The invention relates to determining transmission characteristics of multimode extruded optical waveguides by way of beam tracking (ray tracing).
To calculate the beam propagation in dielectric channel waveguides, in particular light guides, wave-optical analysis methods such as the method of finite elements (FEM) or the ‘Beam Propagation Method’ (BPM) were previously available. However these can then only be used efficiently if only one or a few modes are to be considered and the cross-section of the waveguides, in respect of the optical wave length, is not too large.
By contrast, beam trackings based on geometric optics are efficiently possible for multimodal step index or gradient index waveguides, in which the cross-section is substantially larger than the wavelength of the radiation used.
A plurality of beams is (in the simulation) injected here into the waveguide in a predetermined direction and polarization.
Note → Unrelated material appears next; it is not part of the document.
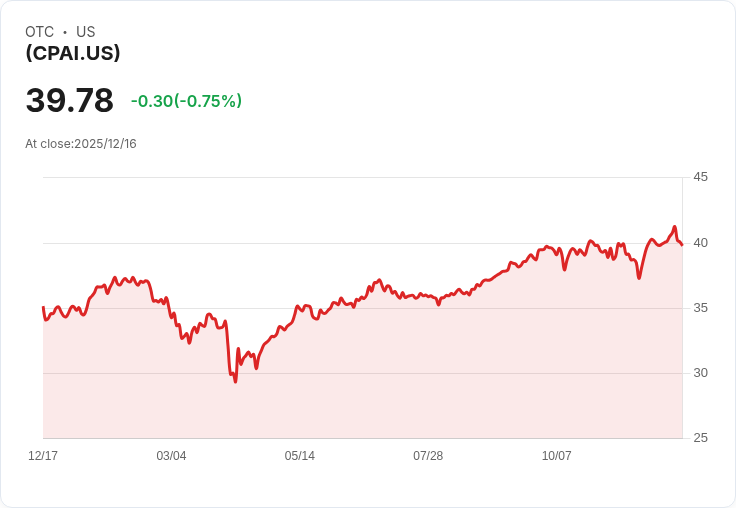Click the 45 y-axis label
Screen dimensions: 736x508
pyautogui.click(x=700, y=177)
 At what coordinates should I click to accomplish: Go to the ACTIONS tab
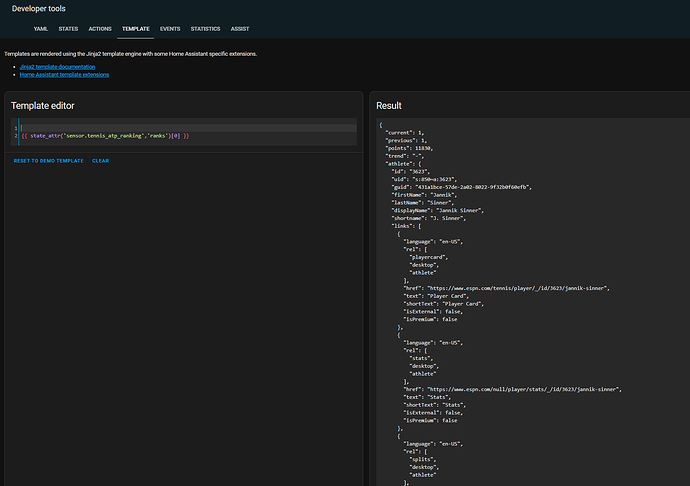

This either takes place at the end of the waveguide or is interrupted at a wall of the optical channel, i.e. the boundary area of the index increment. These methods are specified for instance in the publication by Th. Bierhoff, A. Himmler, E. Griese and G. Mrozynski, “3D-rendering technique to model arbitrary shaped board integrated optical step index waveguides using cubic spline interpolation”, Proceedings of 5th International IEEE Workshop on Signal Propagation on Interconnects (SPI'01), Venice (Italy). Detailed representations can also be found in the dissertation by Th. Bierhoff, “Strahlenoptische Analyse der Wellenausbreitung und Modenkopplung in optisch hoch multimodalen Wellenleitern” [Beam-optical analysis of the wave propagation and mode coupling in optically high multimodal waveguides], Shaker publishing company 2006, ISBN 3-8322-5801-9.
The efficient calculation of such beam profiles is needed for the production of development tools, with which the development engineer is able to monitor a project by way of simulation and compare a test piece with the simulation using the facility specified in DE 199 48 378 C1.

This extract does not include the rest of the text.